(Extracted data)
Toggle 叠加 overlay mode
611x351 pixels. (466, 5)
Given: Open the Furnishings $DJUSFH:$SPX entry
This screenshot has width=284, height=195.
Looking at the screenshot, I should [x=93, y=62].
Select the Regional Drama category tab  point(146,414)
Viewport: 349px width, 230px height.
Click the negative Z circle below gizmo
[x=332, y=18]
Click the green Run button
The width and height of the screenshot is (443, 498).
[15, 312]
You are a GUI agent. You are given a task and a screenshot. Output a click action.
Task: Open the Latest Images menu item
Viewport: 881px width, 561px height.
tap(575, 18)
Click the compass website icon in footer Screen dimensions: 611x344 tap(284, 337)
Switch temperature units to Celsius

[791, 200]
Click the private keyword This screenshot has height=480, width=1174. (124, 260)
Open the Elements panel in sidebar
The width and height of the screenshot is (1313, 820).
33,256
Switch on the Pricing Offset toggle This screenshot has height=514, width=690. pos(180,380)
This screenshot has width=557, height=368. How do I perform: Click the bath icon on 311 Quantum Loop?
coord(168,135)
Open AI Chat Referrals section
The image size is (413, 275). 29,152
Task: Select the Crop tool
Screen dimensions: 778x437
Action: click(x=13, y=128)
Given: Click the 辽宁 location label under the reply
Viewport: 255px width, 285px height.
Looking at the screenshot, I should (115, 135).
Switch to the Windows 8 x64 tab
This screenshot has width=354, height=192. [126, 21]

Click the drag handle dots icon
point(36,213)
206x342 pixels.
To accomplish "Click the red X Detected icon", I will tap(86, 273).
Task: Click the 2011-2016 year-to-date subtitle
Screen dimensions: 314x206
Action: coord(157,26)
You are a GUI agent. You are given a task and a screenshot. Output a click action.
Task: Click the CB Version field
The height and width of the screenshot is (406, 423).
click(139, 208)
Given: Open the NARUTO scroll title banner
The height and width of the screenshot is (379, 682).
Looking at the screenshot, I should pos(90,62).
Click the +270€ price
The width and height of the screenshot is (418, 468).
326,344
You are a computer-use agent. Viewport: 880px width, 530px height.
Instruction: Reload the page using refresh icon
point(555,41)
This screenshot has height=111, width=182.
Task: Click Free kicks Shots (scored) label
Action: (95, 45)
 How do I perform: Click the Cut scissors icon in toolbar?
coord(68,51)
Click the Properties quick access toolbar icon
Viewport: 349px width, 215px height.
(End Extracted data)
▶ **Task**
Type out the entries again, word for word.

▶ **Response to this task**
Toggle 叠加 overlay mode
611x351 pixels. (466, 5)
Given: Open the Furnishings $DJUSFH:$SPX entry
This screenshot has width=284, height=195.
Looking at the screenshot, I should [x=93, y=62].
Select the Regional Drama category tab  point(146,414)
Viewport: 349px width, 230px height.
Click the negative Z circle below gizmo
[x=332, y=18]
Click the green Run button
The width and height of the screenshot is (443, 498).
[15, 312]
You are a GUI agent. You are given a task and a screenshot. Output a click action.
Task: Open the Latest Images menu item
Viewport: 881px width, 561px height.
tap(575, 18)
Click the compass website icon in footer Screen dimensions: 611x344 tap(284, 337)
Switch temperature units to Celsius

[791, 200]
Click the private keyword This screenshot has height=480, width=1174. (124, 260)
Open the Elements panel in sidebar
The width and height of the screenshot is (1313, 820).
33,256
Switch on the Pricing Offset toggle This screenshot has height=514, width=690. pos(180,380)
This screenshot has width=557, height=368. How do I perform: Click the bath icon on 311 Quantum Loop?
coord(168,135)
Open AI Chat Referrals section
The image size is (413, 275). 29,152
Task: Select the Crop tool
Screen dimensions: 778x437
Action: click(x=13, y=128)
Given: Click the 辽宁 location label under the reply
Viewport: 255px width, 285px height.
Looking at the screenshot, I should (115, 135).
Switch to the Windows 8 x64 tab
This screenshot has width=354, height=192. [126, 21]

Click the drag handle dots icon
point(36,213)
206x342 pixels.
To accomplish "Click the red X Detected icon", I will tap(86, 273).
Task: Click the 2011-2016 year-to-date subtitle
Screen dimensions: 314x206
Action: coord(157,26)
You are a GUI agent. You are given a task and a screenshot. Output a click action.
Task: Click the CB Version field
The height and width of the screenshot is (406, 423).
click(139, 208)
Given: Open the NARUTO scroll title banner
The height and width of the screenshot is (379, 682).
Looking at the screenshot, I should pos(90,62).
Click the +270€ price
The width and height of the screenshot is (418, 468).
326,344
You are a computer-use agent. Viewport: 880px width, 530px height.
Instruction: Reload the page using refresh icon
point(555,41)
This screenshot has height=111, width=182.
Task: Click Free kicks Shots (scored) label
Action: (95, 45)
 How do I perform: Click the Cut scissors icon in toolbar?
coord(68,51)
Click the Properties quick access toolbar icon
Viewport: 349px width, 215px height.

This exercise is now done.